▶ [ABOUT THIS EXERCISE]
Please look for the string "column" below and report every line in which it occurs.

▶ [Stored records]
═══
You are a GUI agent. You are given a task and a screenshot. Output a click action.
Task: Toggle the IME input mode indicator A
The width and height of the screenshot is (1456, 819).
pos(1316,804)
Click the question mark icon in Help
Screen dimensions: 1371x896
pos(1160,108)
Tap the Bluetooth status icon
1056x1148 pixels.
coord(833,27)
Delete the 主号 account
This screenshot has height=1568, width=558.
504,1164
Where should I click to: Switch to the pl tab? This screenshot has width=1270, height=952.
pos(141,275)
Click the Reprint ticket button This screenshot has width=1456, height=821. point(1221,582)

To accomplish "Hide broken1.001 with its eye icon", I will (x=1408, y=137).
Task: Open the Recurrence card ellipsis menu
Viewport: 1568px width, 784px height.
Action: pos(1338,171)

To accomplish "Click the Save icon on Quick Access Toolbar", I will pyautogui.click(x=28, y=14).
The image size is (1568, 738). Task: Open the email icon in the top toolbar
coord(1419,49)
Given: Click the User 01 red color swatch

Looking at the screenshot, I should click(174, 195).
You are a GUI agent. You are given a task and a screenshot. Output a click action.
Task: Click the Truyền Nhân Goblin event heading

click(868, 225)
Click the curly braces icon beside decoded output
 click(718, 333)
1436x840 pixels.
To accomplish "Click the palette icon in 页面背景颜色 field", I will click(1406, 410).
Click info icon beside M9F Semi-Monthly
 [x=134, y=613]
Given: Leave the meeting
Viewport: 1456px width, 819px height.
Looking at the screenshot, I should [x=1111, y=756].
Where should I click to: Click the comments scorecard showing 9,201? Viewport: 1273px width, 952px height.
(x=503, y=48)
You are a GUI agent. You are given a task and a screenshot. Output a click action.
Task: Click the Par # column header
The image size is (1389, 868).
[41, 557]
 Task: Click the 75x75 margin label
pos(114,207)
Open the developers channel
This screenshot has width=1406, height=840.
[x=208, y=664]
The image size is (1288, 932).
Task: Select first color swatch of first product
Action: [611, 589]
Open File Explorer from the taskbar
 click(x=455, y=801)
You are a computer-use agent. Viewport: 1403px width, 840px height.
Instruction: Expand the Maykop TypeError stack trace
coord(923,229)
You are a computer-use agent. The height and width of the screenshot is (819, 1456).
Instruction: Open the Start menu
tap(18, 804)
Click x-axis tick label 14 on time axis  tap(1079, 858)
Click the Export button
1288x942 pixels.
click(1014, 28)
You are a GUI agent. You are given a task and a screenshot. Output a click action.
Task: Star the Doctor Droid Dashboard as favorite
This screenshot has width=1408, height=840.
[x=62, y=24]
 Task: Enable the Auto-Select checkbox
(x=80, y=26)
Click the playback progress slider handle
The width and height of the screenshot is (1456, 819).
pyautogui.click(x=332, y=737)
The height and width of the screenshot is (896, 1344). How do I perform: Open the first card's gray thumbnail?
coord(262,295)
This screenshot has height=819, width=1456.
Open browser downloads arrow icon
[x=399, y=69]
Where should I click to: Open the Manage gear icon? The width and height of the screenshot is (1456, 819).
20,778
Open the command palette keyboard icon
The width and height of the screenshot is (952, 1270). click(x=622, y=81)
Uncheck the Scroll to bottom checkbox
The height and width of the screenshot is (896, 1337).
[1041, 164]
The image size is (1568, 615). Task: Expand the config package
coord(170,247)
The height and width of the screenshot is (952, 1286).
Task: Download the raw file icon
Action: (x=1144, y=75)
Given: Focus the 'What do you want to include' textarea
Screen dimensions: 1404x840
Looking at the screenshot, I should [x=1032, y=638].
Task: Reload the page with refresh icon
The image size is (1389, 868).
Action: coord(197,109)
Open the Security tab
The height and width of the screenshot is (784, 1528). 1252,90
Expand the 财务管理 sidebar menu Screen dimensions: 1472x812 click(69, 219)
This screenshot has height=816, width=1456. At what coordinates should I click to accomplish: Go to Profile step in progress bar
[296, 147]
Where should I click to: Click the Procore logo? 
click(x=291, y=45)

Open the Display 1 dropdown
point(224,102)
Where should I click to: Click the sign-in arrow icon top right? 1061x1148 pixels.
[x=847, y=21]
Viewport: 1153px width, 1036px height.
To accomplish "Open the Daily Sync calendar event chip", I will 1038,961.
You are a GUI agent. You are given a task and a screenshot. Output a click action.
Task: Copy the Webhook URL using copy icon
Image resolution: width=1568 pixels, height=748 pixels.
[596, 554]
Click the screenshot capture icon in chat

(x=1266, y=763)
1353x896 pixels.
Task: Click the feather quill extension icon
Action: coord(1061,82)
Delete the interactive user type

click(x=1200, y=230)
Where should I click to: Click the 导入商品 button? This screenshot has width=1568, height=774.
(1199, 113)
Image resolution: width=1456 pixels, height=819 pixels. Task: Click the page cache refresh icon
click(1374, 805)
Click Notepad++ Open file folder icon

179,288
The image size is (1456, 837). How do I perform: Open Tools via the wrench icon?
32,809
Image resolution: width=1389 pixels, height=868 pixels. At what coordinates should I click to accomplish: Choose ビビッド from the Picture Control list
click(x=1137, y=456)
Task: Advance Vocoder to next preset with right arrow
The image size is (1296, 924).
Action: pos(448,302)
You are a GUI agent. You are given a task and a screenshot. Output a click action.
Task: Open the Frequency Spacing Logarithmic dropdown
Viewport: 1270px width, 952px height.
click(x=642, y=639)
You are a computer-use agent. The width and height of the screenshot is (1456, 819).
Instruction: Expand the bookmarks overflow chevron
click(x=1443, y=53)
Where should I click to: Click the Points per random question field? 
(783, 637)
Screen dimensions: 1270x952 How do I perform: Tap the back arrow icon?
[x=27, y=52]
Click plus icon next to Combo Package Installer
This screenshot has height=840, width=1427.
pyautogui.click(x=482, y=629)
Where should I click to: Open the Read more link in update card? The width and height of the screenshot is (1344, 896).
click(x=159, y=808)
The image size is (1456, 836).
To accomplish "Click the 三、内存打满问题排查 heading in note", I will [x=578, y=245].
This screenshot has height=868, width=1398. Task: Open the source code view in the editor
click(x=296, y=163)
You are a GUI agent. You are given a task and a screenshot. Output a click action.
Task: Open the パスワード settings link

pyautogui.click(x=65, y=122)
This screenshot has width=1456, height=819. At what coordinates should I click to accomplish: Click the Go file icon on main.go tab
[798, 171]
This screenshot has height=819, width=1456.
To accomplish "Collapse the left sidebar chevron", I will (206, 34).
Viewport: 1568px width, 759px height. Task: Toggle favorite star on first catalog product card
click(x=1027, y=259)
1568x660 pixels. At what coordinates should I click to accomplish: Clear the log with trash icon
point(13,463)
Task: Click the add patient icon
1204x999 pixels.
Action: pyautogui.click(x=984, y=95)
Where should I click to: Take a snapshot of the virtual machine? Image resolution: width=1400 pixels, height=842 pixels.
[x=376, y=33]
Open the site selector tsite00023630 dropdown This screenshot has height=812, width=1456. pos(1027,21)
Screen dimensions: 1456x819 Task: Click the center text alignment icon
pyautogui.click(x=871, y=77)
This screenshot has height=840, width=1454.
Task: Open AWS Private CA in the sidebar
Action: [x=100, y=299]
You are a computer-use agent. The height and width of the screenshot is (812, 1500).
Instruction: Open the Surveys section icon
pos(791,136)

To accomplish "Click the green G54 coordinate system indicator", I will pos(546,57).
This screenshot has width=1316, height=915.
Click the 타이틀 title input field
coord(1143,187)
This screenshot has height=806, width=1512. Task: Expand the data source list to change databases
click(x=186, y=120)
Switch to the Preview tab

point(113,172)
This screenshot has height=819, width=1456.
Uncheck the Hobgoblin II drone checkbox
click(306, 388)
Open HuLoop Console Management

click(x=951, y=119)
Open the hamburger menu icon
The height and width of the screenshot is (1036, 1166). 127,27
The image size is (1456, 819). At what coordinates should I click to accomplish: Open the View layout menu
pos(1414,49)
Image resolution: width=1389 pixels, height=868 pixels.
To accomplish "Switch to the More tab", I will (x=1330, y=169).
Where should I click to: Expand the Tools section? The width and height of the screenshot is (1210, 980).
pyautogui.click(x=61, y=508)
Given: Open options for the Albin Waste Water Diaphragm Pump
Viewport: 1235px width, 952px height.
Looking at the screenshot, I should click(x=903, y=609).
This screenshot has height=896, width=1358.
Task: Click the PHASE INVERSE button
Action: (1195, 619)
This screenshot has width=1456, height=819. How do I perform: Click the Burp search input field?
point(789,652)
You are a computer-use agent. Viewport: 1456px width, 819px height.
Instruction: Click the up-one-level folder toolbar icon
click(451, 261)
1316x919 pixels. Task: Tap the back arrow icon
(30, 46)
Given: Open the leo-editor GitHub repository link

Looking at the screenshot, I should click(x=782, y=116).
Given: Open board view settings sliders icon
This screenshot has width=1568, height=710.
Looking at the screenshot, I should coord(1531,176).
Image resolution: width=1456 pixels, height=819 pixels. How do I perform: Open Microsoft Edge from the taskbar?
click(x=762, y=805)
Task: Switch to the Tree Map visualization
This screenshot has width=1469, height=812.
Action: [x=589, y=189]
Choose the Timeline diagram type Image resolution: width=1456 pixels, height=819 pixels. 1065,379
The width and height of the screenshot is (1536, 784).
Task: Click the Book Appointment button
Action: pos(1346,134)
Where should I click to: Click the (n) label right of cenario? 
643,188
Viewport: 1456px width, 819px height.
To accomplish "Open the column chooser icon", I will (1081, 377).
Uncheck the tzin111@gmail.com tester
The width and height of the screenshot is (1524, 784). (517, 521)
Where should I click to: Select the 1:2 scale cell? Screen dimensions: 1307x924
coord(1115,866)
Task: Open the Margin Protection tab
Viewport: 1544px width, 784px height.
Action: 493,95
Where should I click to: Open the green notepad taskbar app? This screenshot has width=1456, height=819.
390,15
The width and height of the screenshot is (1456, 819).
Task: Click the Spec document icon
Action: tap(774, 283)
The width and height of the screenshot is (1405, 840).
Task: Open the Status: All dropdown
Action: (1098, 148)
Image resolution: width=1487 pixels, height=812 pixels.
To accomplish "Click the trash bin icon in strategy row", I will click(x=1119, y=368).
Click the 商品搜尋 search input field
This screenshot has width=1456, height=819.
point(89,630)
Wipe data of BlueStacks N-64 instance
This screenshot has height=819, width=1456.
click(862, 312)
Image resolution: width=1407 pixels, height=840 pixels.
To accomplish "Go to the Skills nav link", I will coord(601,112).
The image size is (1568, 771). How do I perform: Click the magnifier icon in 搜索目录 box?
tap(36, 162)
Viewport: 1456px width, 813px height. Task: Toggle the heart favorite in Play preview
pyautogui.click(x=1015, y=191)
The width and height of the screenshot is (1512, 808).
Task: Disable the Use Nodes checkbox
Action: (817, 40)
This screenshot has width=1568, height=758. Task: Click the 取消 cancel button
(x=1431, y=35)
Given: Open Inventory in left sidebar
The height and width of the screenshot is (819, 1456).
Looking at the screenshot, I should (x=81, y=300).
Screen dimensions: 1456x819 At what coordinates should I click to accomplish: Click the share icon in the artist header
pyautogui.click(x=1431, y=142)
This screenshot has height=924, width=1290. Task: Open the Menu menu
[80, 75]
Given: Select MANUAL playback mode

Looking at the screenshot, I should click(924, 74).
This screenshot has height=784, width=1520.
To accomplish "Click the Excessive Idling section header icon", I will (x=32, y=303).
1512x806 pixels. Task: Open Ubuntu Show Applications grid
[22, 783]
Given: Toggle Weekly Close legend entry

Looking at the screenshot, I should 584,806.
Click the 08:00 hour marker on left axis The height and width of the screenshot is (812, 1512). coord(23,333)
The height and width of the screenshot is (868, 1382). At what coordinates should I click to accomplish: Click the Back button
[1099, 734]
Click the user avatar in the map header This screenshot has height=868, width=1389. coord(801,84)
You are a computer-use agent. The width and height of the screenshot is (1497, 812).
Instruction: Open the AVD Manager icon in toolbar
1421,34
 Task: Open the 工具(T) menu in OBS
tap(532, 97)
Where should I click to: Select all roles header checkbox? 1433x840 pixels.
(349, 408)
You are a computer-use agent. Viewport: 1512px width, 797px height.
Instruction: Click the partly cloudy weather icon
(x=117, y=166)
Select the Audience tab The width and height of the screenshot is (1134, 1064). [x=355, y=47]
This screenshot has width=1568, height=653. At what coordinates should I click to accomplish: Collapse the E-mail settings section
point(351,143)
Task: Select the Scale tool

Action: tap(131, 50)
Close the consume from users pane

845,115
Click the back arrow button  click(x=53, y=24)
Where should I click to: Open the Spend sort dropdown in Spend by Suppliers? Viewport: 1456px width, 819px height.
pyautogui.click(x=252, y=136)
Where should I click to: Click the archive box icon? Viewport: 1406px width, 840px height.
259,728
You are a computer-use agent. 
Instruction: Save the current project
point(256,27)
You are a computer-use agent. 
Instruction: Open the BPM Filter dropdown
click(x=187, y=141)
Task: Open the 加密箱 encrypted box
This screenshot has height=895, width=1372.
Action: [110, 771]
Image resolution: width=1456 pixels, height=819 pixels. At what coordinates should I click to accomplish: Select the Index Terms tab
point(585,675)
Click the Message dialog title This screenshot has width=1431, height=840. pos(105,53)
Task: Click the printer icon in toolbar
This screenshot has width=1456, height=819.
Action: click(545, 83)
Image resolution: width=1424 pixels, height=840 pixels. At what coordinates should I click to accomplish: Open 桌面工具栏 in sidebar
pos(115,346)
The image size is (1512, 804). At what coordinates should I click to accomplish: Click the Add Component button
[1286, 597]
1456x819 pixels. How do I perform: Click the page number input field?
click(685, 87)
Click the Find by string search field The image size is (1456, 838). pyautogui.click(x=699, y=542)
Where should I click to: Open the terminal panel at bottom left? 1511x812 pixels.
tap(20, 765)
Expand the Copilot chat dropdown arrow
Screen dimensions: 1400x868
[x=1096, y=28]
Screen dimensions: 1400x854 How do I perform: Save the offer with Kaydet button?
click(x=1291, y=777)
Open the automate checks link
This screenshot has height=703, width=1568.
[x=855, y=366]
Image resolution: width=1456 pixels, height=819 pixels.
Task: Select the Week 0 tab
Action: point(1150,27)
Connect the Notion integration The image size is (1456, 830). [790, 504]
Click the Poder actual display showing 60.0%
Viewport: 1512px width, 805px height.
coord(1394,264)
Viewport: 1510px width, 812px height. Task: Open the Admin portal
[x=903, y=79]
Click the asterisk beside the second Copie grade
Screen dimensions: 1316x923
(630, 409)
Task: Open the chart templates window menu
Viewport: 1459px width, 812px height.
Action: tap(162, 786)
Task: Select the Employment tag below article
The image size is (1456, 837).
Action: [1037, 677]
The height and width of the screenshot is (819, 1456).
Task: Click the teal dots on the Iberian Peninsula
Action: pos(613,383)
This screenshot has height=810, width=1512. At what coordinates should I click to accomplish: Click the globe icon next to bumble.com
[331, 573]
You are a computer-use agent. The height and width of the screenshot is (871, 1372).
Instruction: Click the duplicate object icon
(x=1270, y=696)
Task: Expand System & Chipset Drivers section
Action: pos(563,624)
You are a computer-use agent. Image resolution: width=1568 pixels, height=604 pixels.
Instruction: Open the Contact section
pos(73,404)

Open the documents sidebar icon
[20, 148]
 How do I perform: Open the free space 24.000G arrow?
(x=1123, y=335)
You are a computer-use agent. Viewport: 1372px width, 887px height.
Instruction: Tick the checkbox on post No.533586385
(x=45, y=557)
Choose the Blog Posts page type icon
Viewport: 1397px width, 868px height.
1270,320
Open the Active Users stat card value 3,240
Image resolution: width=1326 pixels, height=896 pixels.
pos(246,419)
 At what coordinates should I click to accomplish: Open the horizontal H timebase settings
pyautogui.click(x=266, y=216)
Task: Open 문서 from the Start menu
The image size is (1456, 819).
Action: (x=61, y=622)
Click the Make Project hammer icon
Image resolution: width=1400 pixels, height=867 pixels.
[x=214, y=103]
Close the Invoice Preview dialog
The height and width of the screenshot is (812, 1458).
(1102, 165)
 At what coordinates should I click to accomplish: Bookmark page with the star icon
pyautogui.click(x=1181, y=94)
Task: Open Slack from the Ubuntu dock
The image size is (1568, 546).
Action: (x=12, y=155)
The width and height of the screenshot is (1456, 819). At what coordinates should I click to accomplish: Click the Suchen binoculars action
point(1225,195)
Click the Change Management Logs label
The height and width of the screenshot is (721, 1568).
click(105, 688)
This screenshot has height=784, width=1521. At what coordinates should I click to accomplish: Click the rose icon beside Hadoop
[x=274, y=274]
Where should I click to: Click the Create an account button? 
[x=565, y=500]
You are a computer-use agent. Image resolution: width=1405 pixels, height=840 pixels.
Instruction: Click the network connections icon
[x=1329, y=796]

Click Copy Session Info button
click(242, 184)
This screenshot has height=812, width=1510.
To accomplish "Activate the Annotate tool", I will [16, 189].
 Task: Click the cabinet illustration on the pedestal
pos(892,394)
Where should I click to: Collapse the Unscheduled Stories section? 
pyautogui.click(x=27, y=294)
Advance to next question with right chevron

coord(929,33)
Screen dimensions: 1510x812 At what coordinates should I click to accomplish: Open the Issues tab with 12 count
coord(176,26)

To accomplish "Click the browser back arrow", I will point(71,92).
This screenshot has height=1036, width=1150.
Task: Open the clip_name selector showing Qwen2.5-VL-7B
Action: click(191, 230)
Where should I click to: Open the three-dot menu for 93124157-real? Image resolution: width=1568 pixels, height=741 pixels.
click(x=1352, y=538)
═══
▶ [COMPLETED TASK]
Task: Click the Par # column header
To accomplish "Open the column chooser icon", I will (1081, 377).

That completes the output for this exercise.